* _Exercise_
Return the records that follow unaltered. Omit every picture.
------------------------------
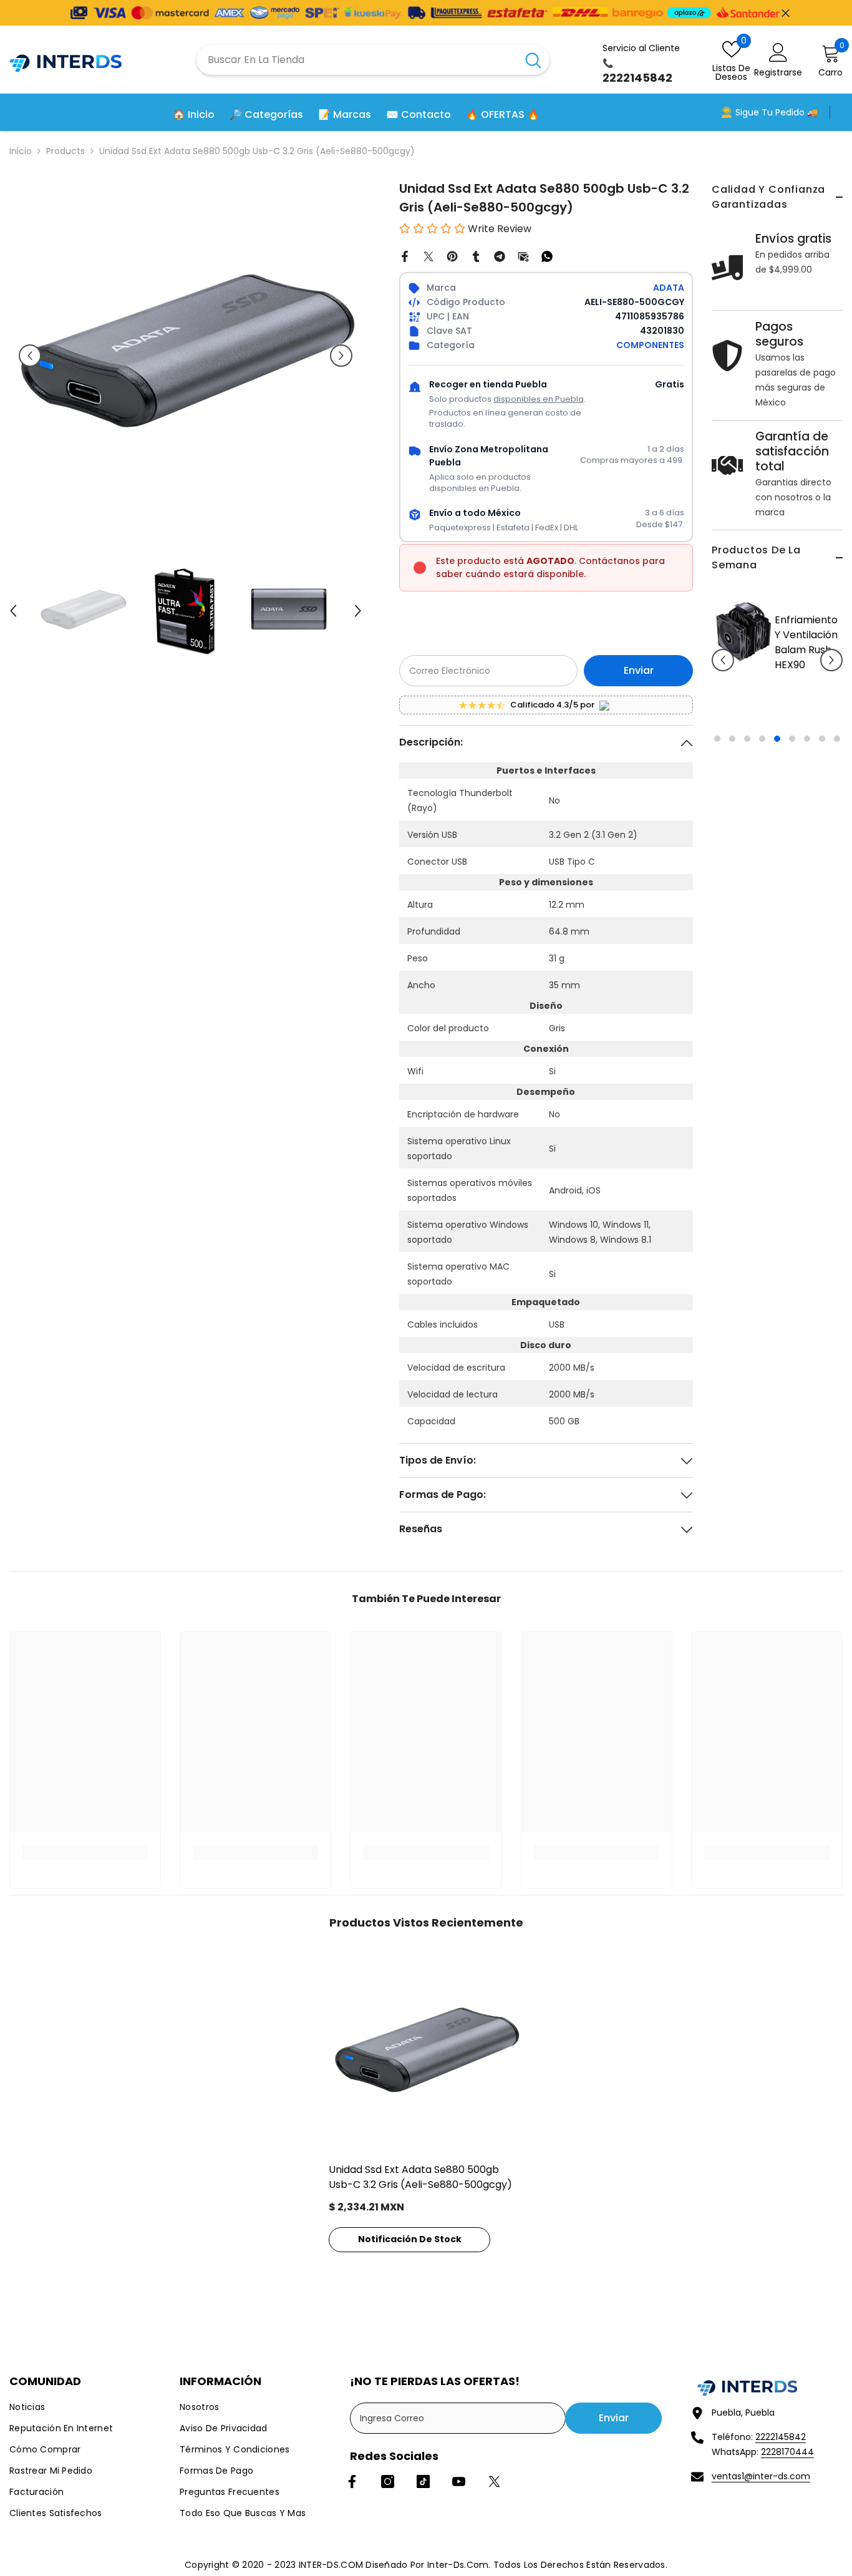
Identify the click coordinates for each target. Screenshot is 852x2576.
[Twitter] (428, 256)
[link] (85, 1852)
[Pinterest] (452, 256)
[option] (754, 669)
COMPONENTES (650, 345)
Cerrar (785, 12)
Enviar (639, 670)
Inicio (20, 151)
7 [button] (807, 813)
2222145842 (780, 2437)
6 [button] (792, 813)
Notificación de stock (410, 2239)
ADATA (668, 287)
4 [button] (762, 813)
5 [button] (777, 813)
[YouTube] (458, 2481)
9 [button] (837, 813)
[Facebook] (404, 256)
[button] (723, 697)
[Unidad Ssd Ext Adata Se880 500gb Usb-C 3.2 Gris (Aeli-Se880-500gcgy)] (426, 2052)
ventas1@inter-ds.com (761, 2476)
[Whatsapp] (547, 256)
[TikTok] (423, 2481)
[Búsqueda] (372, 60)
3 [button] (747, 813)
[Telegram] (499, 256)
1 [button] (717, 813)
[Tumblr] (476, 256)
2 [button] (732, 813)
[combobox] (356, 60)
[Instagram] (387, 2481)
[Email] (523, 256)
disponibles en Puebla (538, 399)
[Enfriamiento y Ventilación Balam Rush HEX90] (720, 631)
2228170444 (787, 2452)
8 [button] (822, 813)
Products (65, 151)
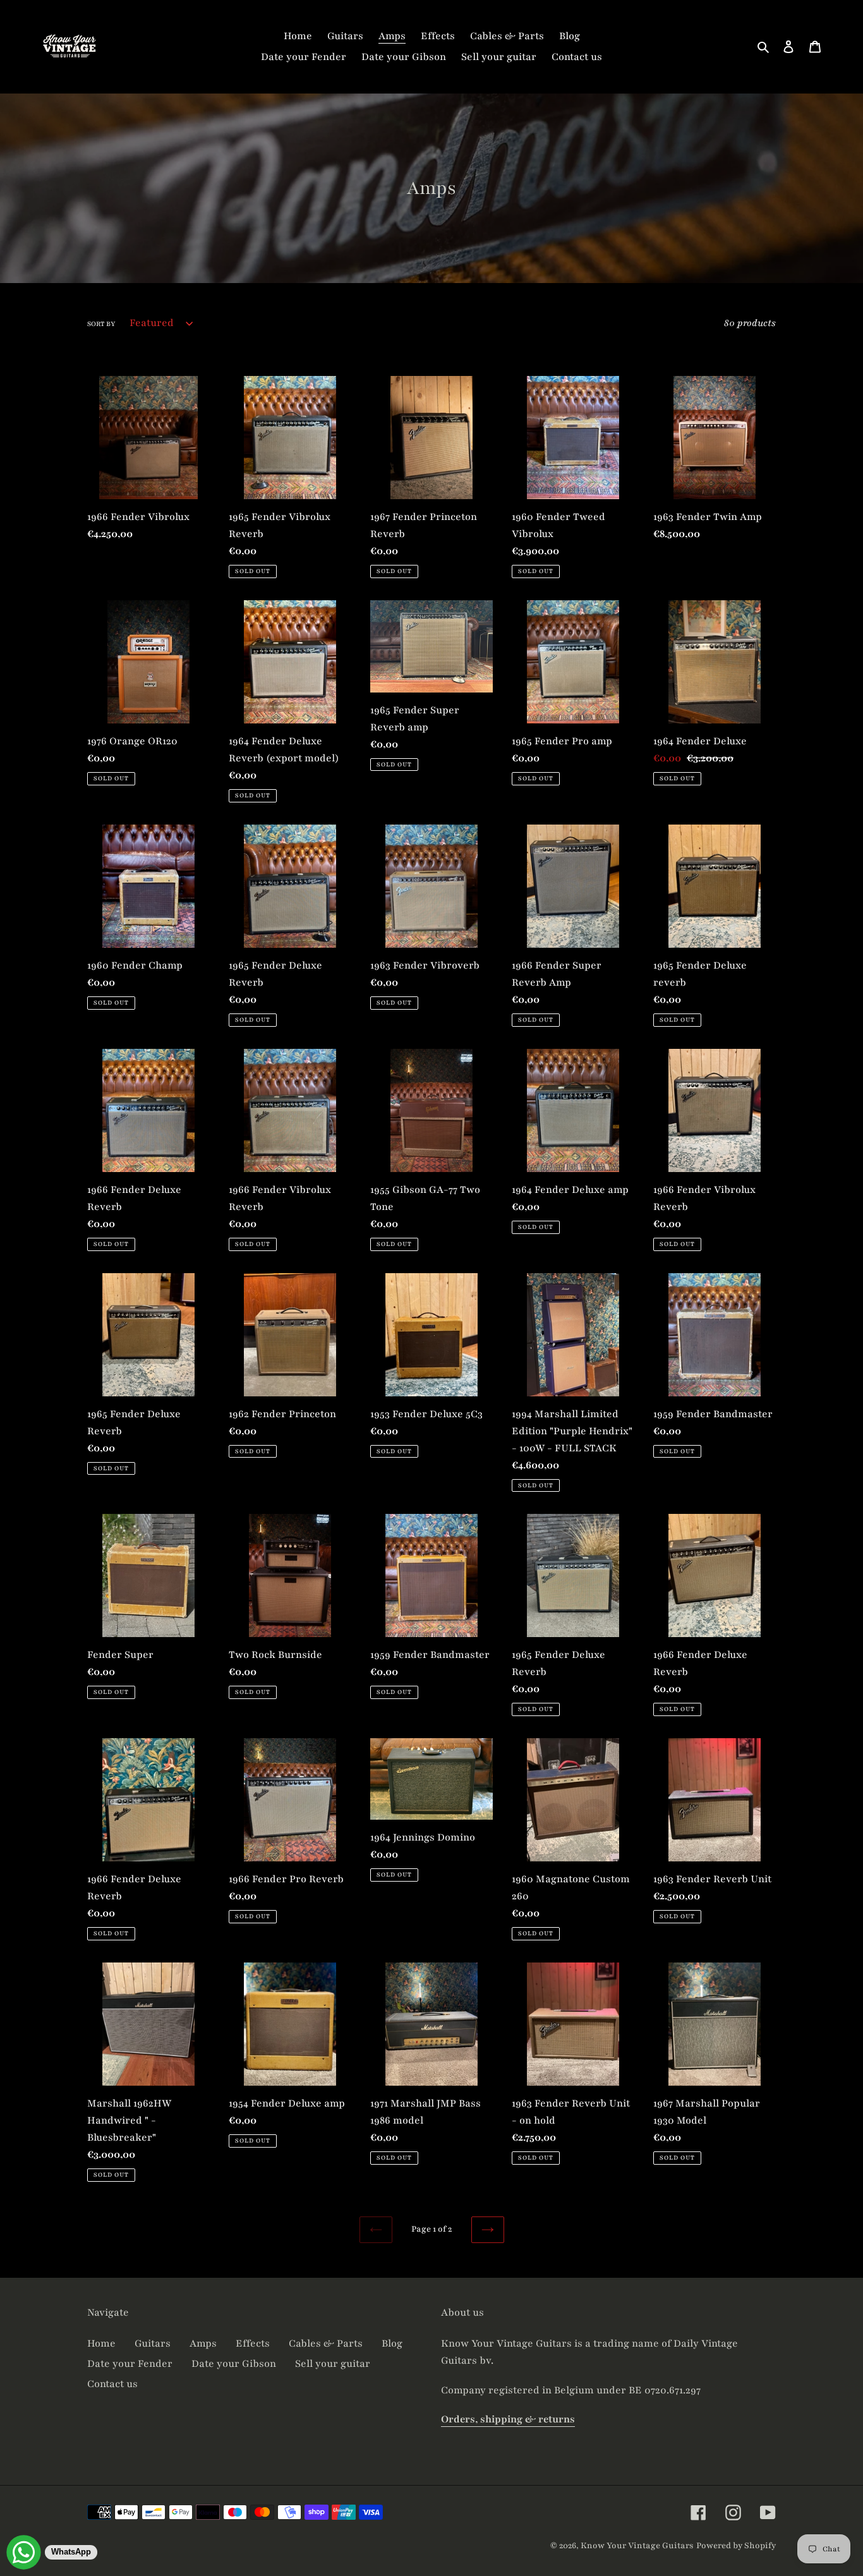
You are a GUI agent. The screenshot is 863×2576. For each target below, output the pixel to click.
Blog (392, 2343)
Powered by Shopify (736, 2545)
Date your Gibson (233, 2364)
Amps (203, 2343)
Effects (253, 2343)
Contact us (112, 2384)
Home (101, 2343)
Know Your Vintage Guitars (637, 2545)
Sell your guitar (332, 2364)
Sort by (101, 324)
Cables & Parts (326, 2343)
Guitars (153, 2343)
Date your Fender (129, 2364)
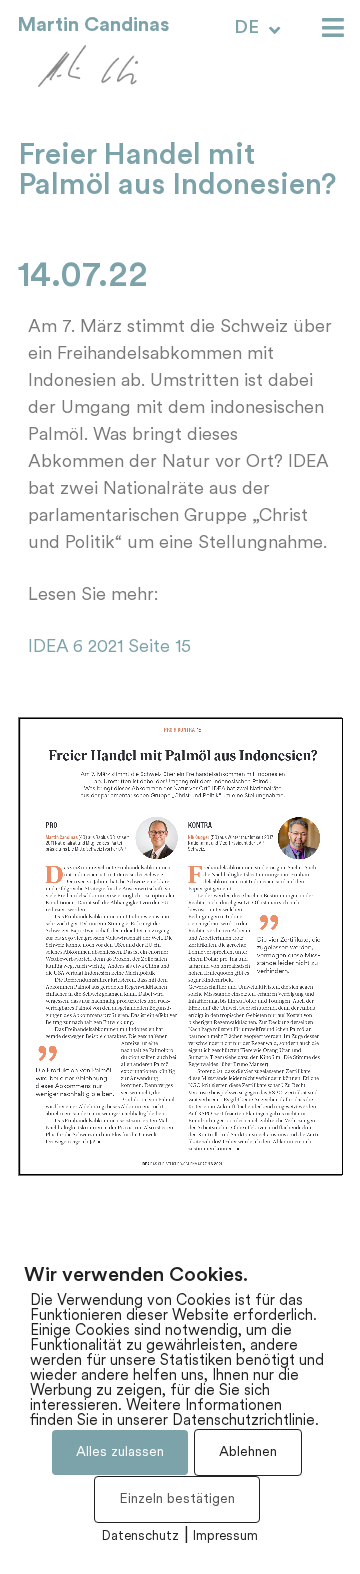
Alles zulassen (120, 1452)
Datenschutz (140, 1536)
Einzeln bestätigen (177, 1499)
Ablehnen (248, 1452)
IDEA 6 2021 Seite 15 (109, 648)
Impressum (225, 1536)
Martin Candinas (93, 25)
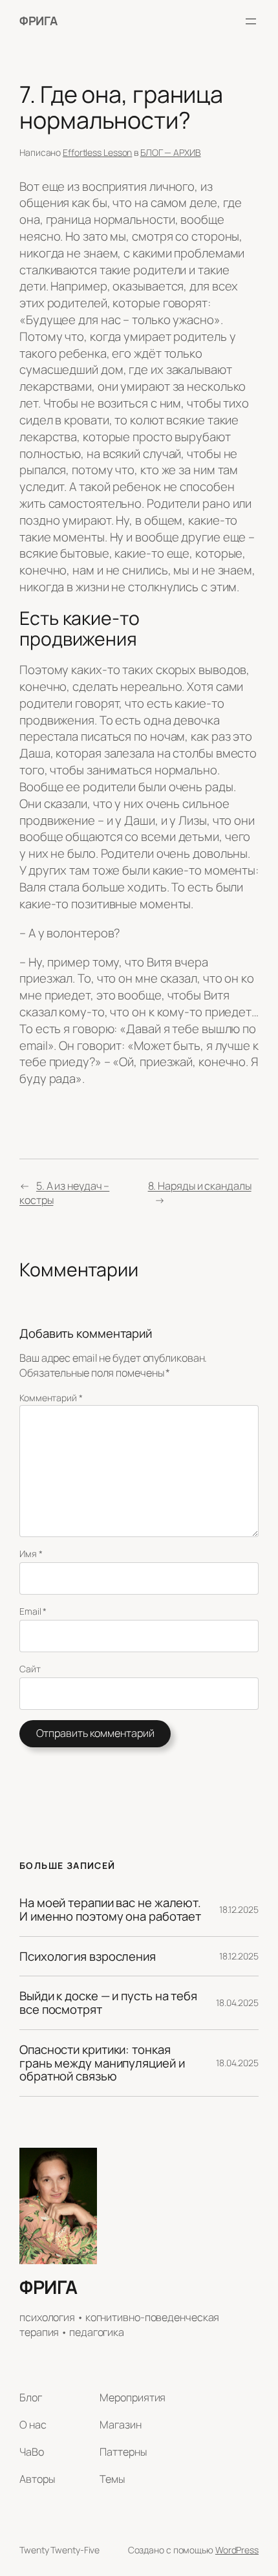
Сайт (30, 1669)
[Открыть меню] (251, 21)
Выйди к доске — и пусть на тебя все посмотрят (108, 2002)
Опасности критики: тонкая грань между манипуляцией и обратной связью (101, 2063)
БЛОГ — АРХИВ (170, 152)
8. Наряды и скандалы (199, 1186)
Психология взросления (87, 1956)
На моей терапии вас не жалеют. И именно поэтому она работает (110, 1909)
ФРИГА (38, 20)
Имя (31, 1553)
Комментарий (51, 1398)
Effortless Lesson (97, 152)
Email (33, 1611)
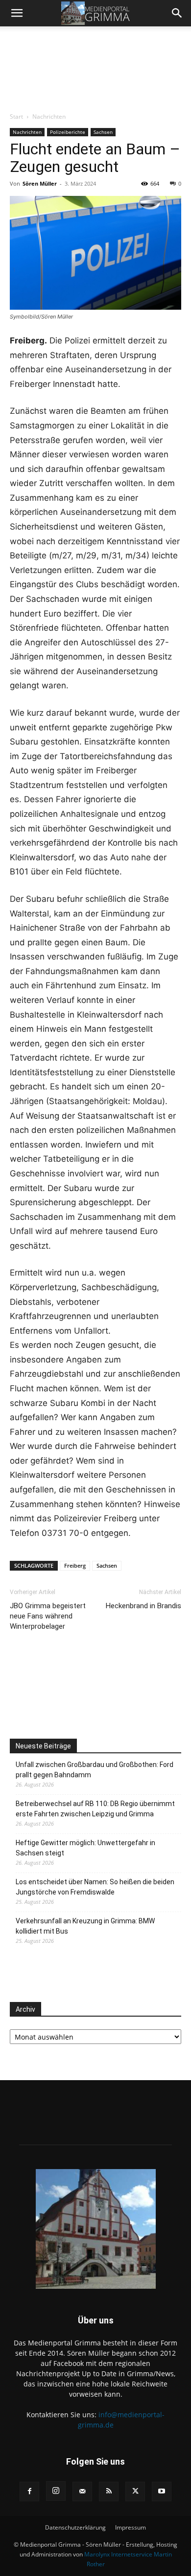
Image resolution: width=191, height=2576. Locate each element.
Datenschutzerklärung (75, 2527)
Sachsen (103, 131)
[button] (16, 13)
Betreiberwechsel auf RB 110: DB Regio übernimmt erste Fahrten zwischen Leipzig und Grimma (95, 1809)
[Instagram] (56, 2491)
------------------------------
* _Result of the task_
Identify the click coordinates for each target. Screenshot is 852x2576.
[Twitter] (428, 256)
[link] (85, 1852)
[Pinterest] (452, 256)
[option] (754, 669)
COMPONENTES (650, 345)
Cerrar (785, 12)
Enviar (639, 670)
Inicio (20, 151)
7 [button] (807, 813)
2222145842 (780, 2437)
6 [button] (792, 813)
Notificación de stock (410, 2239)
ADATA (668, 287)
4 [button] (762, 813)
5 [button] (777, 813)
[YouTube] (458, 2481)
9 [button] (837, 813)
[Facebook] (404, 256)
[button] (723, 697)
[Unidad Ssd Ext Adata Se880 500gb Usb-C 3.2 Gris (Aeli-Se880-500gcgy)] (426, 2052)
ventas1@inter-ds.com (761, 2476)
[Whatsapp] (547, 256)
[TikTok] (423, 2481)
[Búsqueda] (372, 60)
3 [button] (747, 813)
[Telegram] (499, 256)
1 [button] (717, 813)
[Tumblr] (476, 256)
2 [button] (732, 813)
[combobox] (356, 60)
[Instagram] (387, 2481)
[Email] (523, 256)
disponibles en Puebla (538, 399)
[Enfriamiento y Ventilación Balam Rush HEX90] (720, 631)
2228170444 (787, 2452)
8 [button] (822, 813)
Products (65, 151)
You are a GUI agent. The screenshot is 863×2576. For each target below, output the pixel to click.
Blog (392, 2343)
Powered by Shopify (736, 2545)
Date your Gibson (233, 2364)
Amps (203, 2343)
Effects (253, 2343)
Contact us (112, 2384)
Home (101, 2343)
Know Your Vintage Guitars (637, 2545)
Sell your guitar (332, 2364)
Sort by (101, 324)
Cables & Parts (326, 2343)
Guitars (153, 2343)
Date your Fender (129, 2364)
Alles zulassen (120, 1452)
Datenschutz (140, 1536)
Einzeln bestätigen (177, 1499)
Ablehnen (248, 1452)
IDEA 6 2021 Seite 15 (109, 648)
Impressum (225, 1536)
Martin Candinas (93, 25)
Сайт (30, 1669)
[Открыть меню] (251, 21)
Выйди к доске — и пусть на тебя все посмотрят (108, 2002)
Опасности критики: тонкая грань между манипуляцией и обратной связью (101, 2063)
БЛОГ — АРХИВ (170, 152)
8. Наряды и скандалы (199, 1186)
Психология взросления (87, 1956)
На моей терапии вас не жалеют. И именно поэтому она работает (110, 1909)
ФРИГА (38, 20)
Имя (31, 1553)
Комментарий (51, 1398)
Effortless Lesson (97, 152)
Email (33, 1611)
Image resolution: width=191, height=2576. Locate each element.
Datenschutzerklärung (75, 2527)
Sachsen (103, 131)
[button] (16, 13)
Betreiberwechsel auf RB 110: DB Regio übernimmt erste Fahrten zwischen Leipzig und Grimma (95, 1809)
[Instagram] (56, 2491)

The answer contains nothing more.